Однако я и не пытался. На самом деле мне было все равно.
Непроглядной холодной тьмой на меня нахлынуло чувство одиночества, в горле встал ком. Я один. Эта мысль часто пробиралась ко мне в голову, диким вихрем взметая тоску, которую мне временами удавалось не замечать. Но до этого момента я не осознавал, как сильно заблуждался. Потому что настоящее одиночество безжалостно. Оно не знает полумер и не оставляет пространства для домыслов.

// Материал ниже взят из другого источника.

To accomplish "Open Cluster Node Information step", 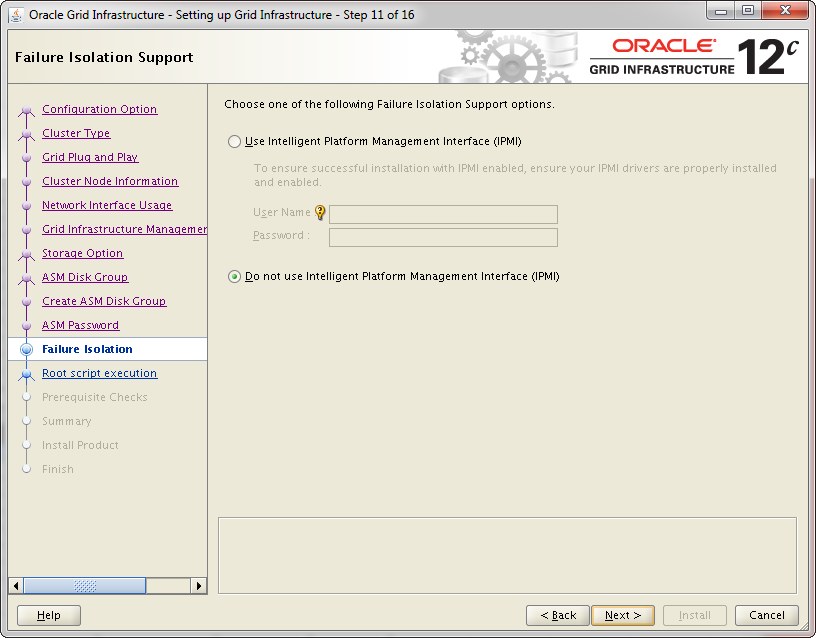I will tap(110, 181).
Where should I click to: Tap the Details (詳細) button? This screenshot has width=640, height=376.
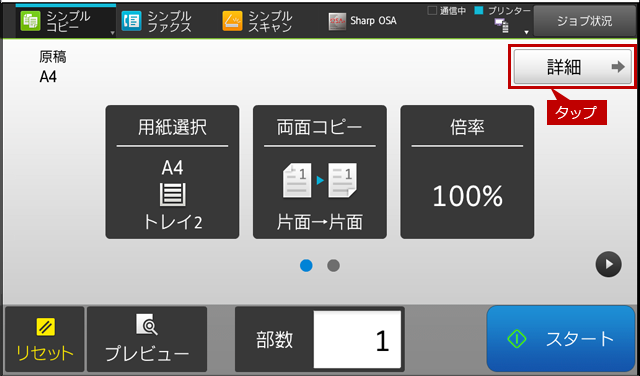(572, 67)
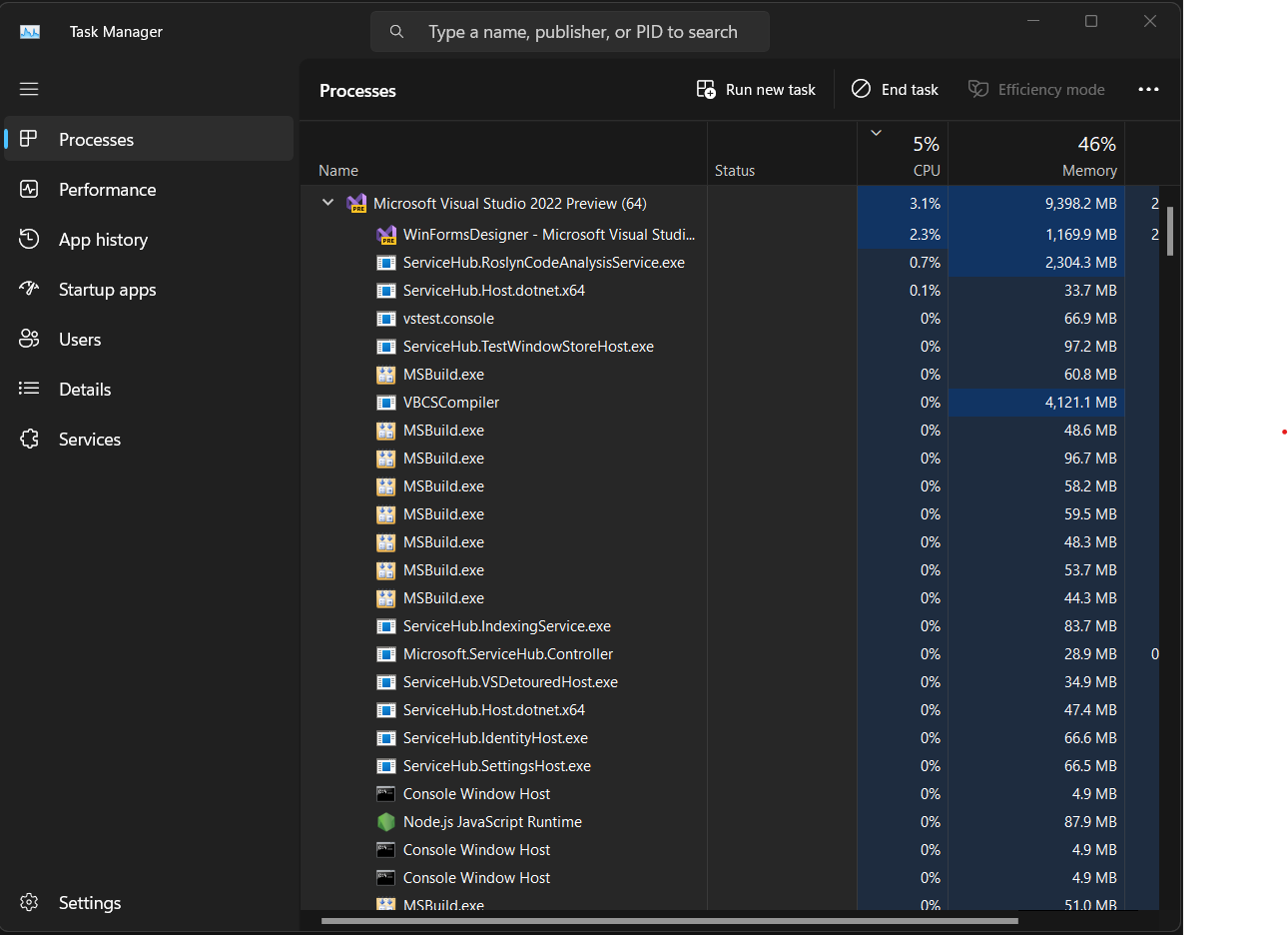Click Run new task button
1288x935 pixels.
756,90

Затем я посмотрел вперед – и тьма расступилась.
Передо мной сидел отец.
Он выглядел гораздо моложе, чем когда я видел его в последний раз. Совсем как в моих детских воспоминаниях. Как тогда, когда все было проще. Легкая щетина и задумчивый взгляд – ровно такие, какими я их запомнил, когда мы играли втроем с мамой.
– Марк… – произнес он полушепотом.
Почему-то на глаза навернулись слезы, которые я не смог сдержать.
Я сорвался с места и крепко обнял его, уткнувшись лицом в его грудь. Помню, в детстве она казалась мне необъятной. Знакомый и родной запах – сигарет, пота и слегка выветрившегося одеколона.
– Наверное, я плохой отец… – он гладил меня по голове, как когда-то в детстве.
Хотелось кричать: «Ты не плохой отец! Это я плохой сын».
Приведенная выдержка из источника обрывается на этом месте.